The project is planned as a way of helping tackle the climate emergency by aspiring to be a ‘carbon natural’ site, promoting clean energy, urban agriculture – growing food and keeping livestock in towns and cities - and a greater use of electric rather than fossil fuels.

The proposals include 'The Hive', which will bring together education, research, innovation, business, entertainment and community facilities in a one environment, with a focus on screen, digital, gaming and the creative industries to help create high-value, high-growth businesses and jobs.

An outline planning application is due to be submitted at the end of January.

Truro Cornwall Councillor Bert Biscoe said: “Much work has been done and the ideas and reflections of people have been sifted into the blend, and now a set of proposals is available for people to look at, to criticise, laugh at, praise, enhance and interfere with.

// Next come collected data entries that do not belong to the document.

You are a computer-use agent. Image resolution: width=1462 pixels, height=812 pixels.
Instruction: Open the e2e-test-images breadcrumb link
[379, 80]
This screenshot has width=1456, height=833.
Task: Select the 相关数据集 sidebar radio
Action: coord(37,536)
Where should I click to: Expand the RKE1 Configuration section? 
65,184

“Some bits will be controversial; some bits too bland - although the exhibition is about a piece of land which resonates with many people, the debate is about the future of Truro - and this exhibition and consultation offers a rare and genuine opportunity for Truro people to shape their place, to exploit, protect, to develop and leave alone - every word counts - don't miss it.“

The project has also been welcomed by the mayor of Truro Bob Smith, Truro Chamber of Commerce chairman Lucy Jones and Truro Bid manager Alun Jones, who said it was “vital” to get the right design.